WORK TO DO
Resume the article on Snapchat's advert for a "would you rather?" app, starting right after its final sentence.
[Begin DOCUMENT]
By | Published on Friday 16 March 2018


It’s not uncommon for a misjudged advert to result in a flurry of angry tweets, followed by another flurry of retractions and apologies. Though usually it’s the advertiser doing the apologising. This time it was the platform that carried the ad. Because in ‘what the hell were they thinking?’ news this week we have Snapchat carrying an advert for an app that asked users if they’d like to slap Rihanna. Needless to say, Rihanna herself was not impressed.

The advert in question was for one of those ‘would you rather?’ apps. You know that game, right? You’re presented with two equally unpalatable choices and have to weigh up which you would ultimately chose should you have to. No, you have to. No, you can’t say neither, you have to choose one. No, your family’s going to be killed if you don’t choose one. It doesn’t matter why. Look, it’s just a game. God, you’re no fun.

In my day we pulled questions out of our heads, like ‘would you rather hold hands with Michael all day or put your hand in Mr Jones’ bum crack for two minutes?’ Maybe you didn’t go to my specific school, so can’t gauge exactly how bad either of those things would be. Let’s try another. Would you rather eat raw sewage or go through with Brexit?

There are loads of apps that throw up these kinds of questions for you now, because apparently no one values the creativity of thinking up awful things in your own head anymore. Also, they’re pretty cheap and easy to make and are popular with young people, like those who populate Snapchat.
[End DOCUMENT]
[Begin GIVEN ENTRIES]
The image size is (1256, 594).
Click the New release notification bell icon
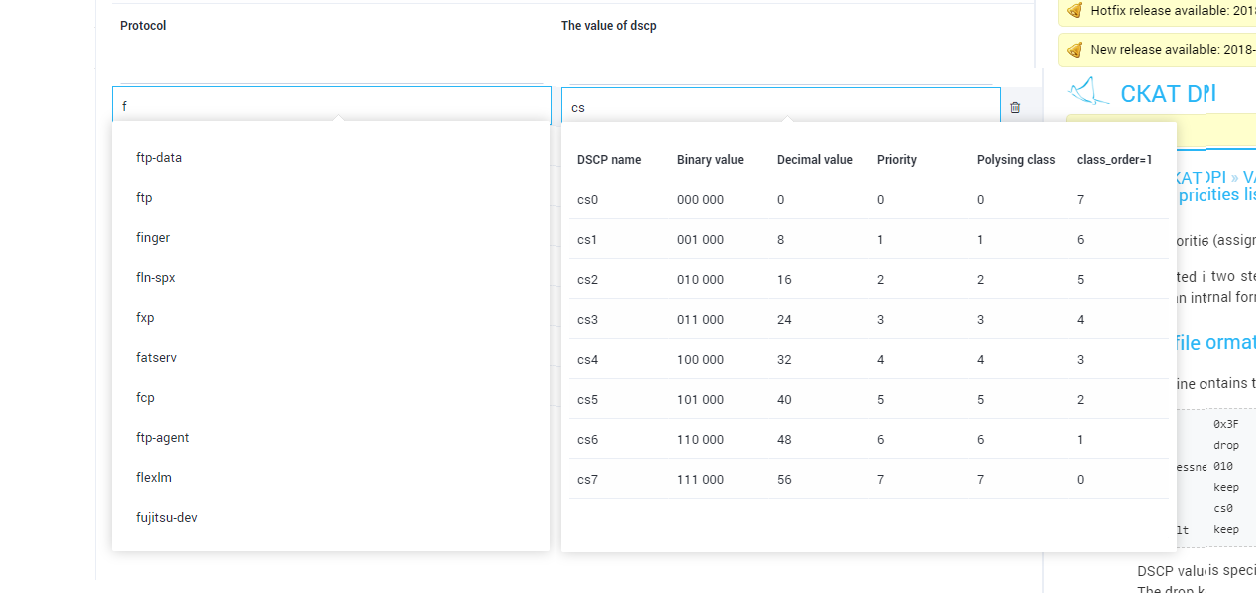[x=1074, y=50]

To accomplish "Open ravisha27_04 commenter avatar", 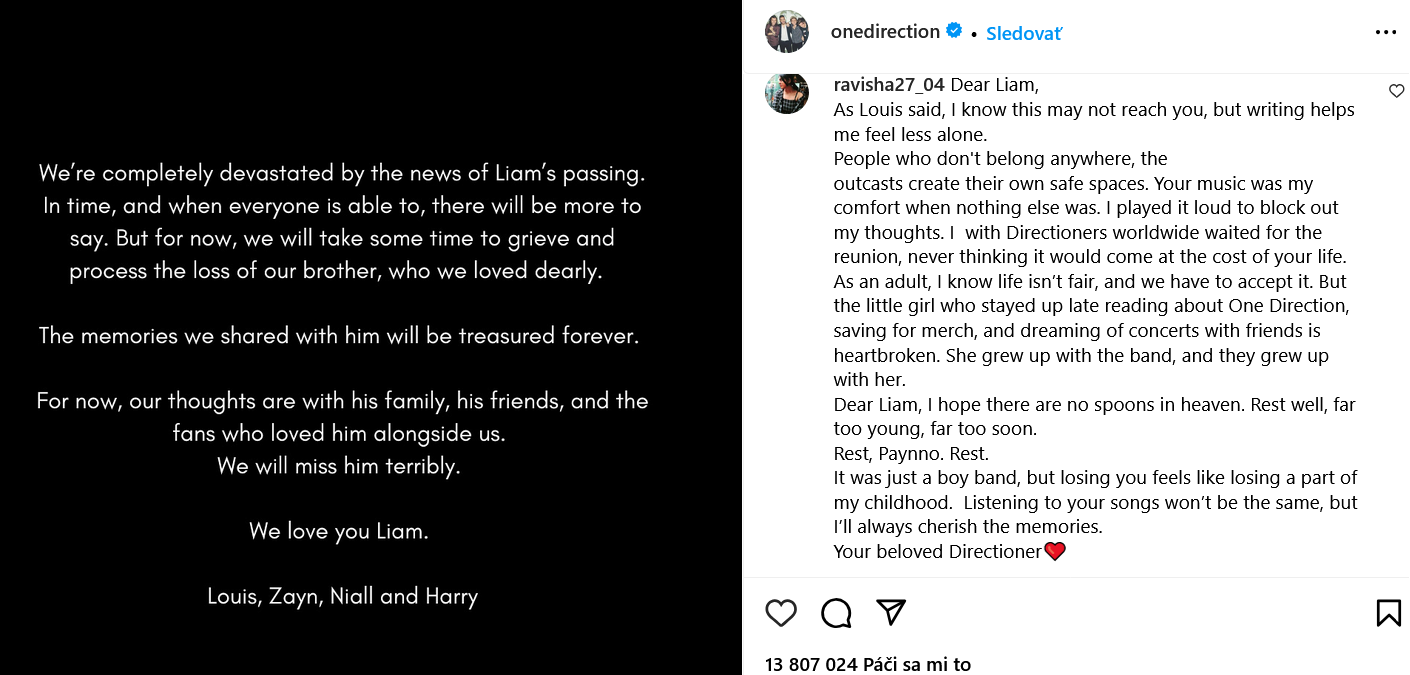I will (x=787, y=93).
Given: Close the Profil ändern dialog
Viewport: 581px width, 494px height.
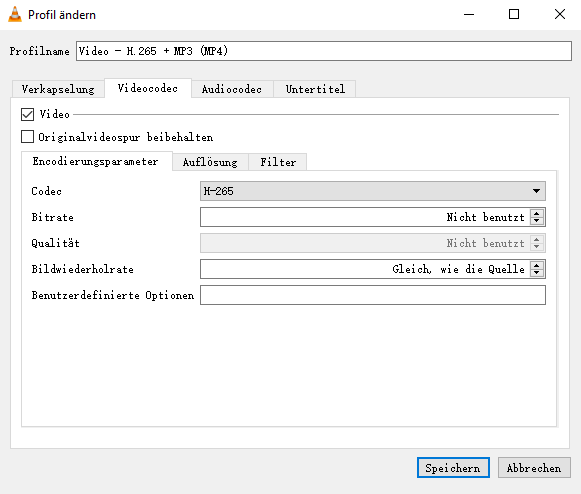Looking at the screenshot, I should 560,14.
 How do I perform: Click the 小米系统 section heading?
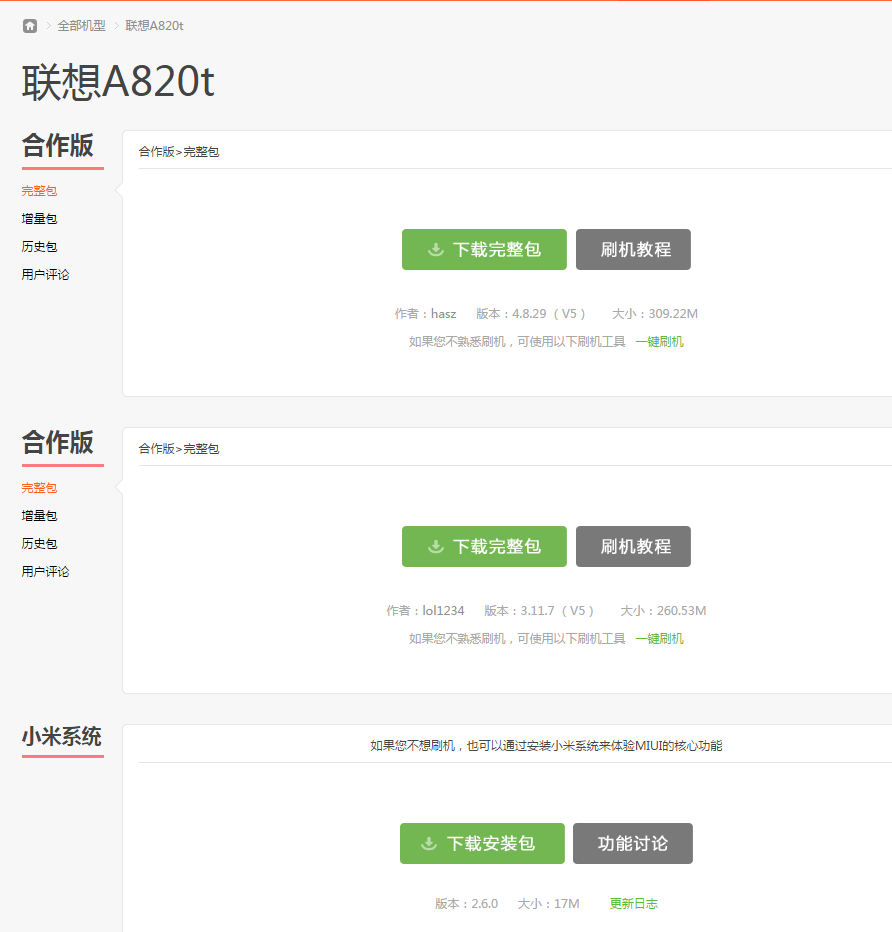(x=62, y=736)
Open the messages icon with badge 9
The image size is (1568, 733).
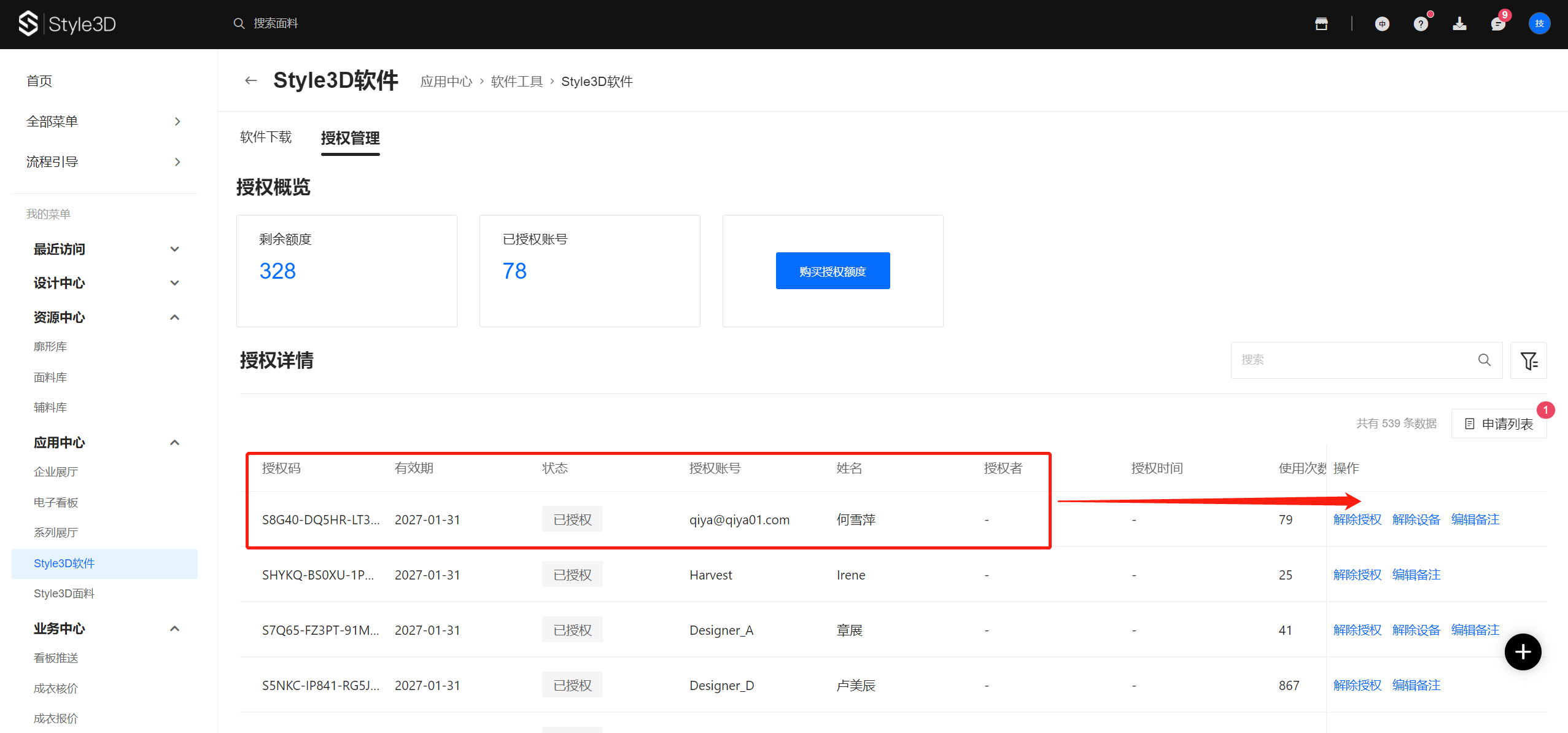[x=1498, y=24]
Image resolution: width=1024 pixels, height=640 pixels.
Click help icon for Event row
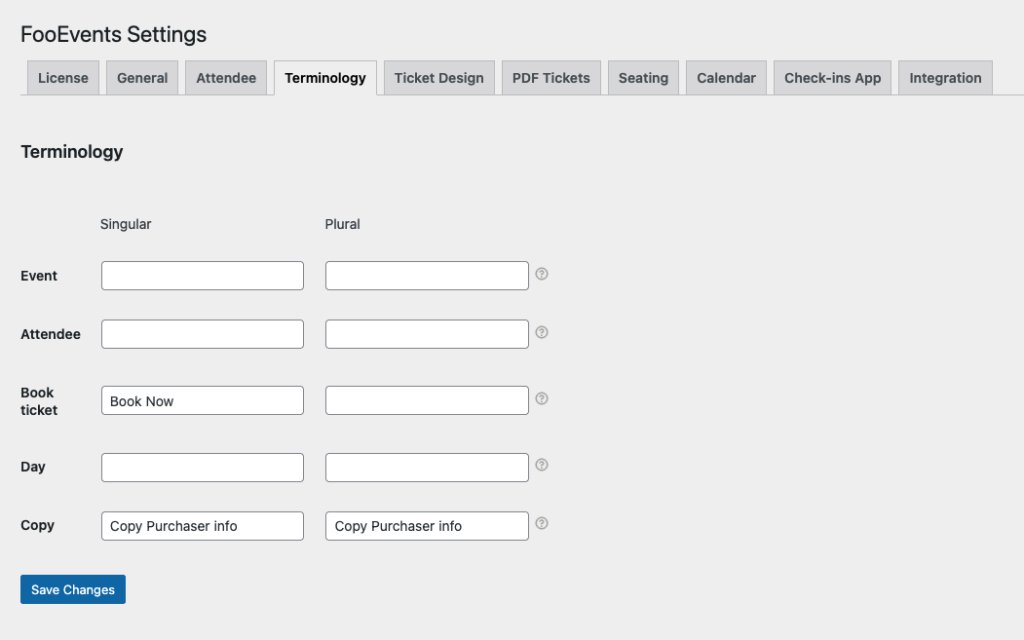[542, 274]
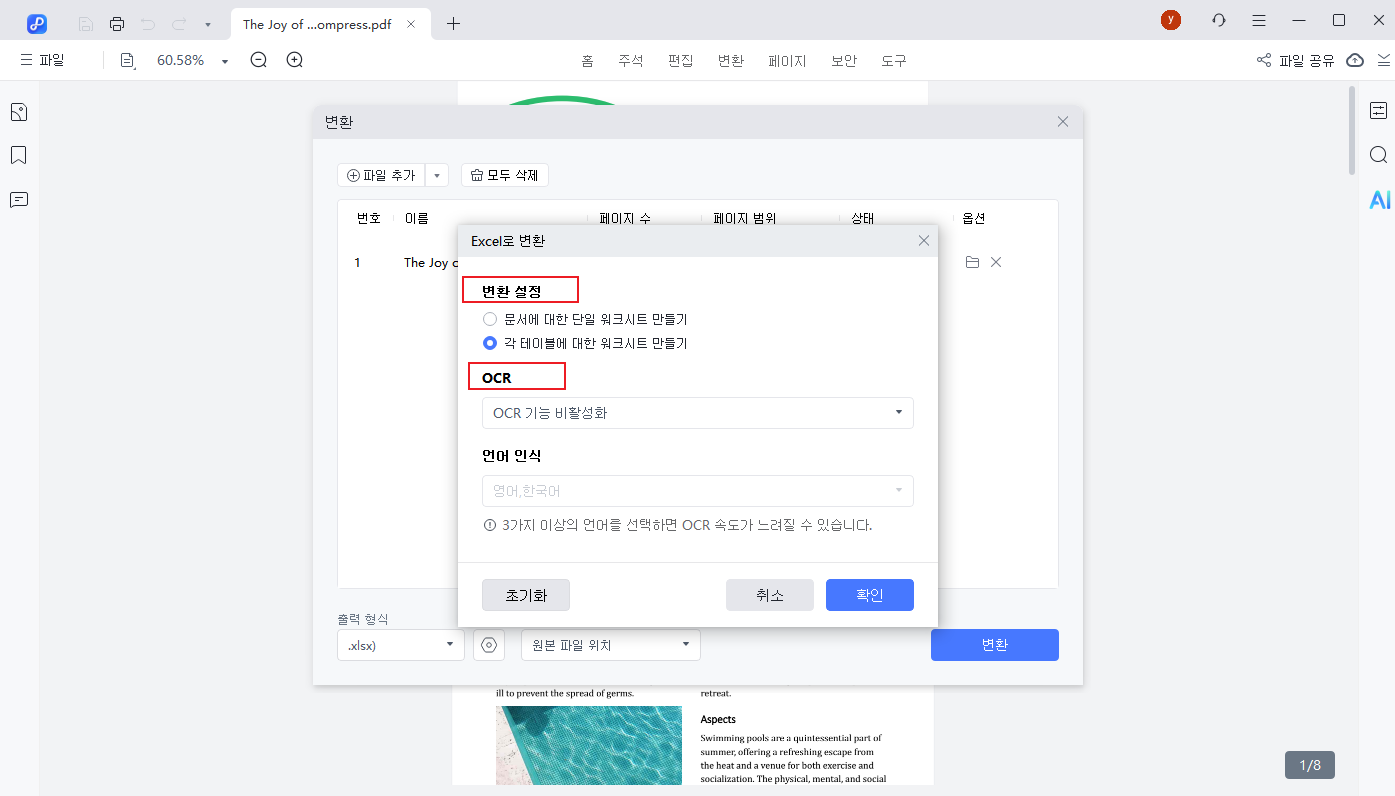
[End GIVEN ENTRIES]
ANSWER TO THIS EXERCISE
The advert on Snapchat that caused the controversy this week was for one of those apps, which promoted a game offering players “impossible choices”. The example it then gave was “slap Rihanna” or “punch Chris Brown”?

Brown and Rihanna were once, of course, one of pop’s big couples. It all ended rather abruptly in 2009 though, when – travelling home from a pre-Grammys party – Brown held Rihanna’s head against the window of his car and then punched, choked and bit her until she fell unconscious. He then pushed her lifeless body out of the car onto the pavement and drove off.

Although he initially pleaded not guilty to charges of assault, he eventually changed his plea and was sentenced to counselling and community service. Since then, the music industry has continued to punish Brown for his crimes by welcoming him back with open arms and never really mentioning what happened ever again.

So, yeah, you can see why presenting the “impossible choice” of whether to slap Rihanna or punch Chris Brown might raise some eyebrows. I mean, you could argue that the choice is impossible anyway, because there’s no way you’d want to slap Rihanna, but punching Chris Brown would just bring you down to his level and solve nothing.

Though I think that might be a little too much nuance for an app just trying to make a fast buck. Also, as the New York Times notes, one review of the app on Apple’s App Store reads: “I am very disturbed with one of the ‘would you rather’ questions. It’s under humour and it says, ‘Would you rather: get raped by a llama or rape a llama?’ No! Rape is NOT a joke!”

When attention was first drawn to the offending advert earlier this week, Snapchat told BBC Newsbeat: “The advert was reviewed and approved in error, as it violates our advertising guidelines. We immediately removed the ad last weekend, once we became aware. We are sorry that this happened”.

Rihanna did not accept this explanation though, subsequently responding – via Instagram – and accusing Snapchat of more complicity than it was owning up to. “Now Snapchat”, she wrote. “I know you already know you ain’t my fav app out there! But I’m just trying to figure out what the point was with this mess!”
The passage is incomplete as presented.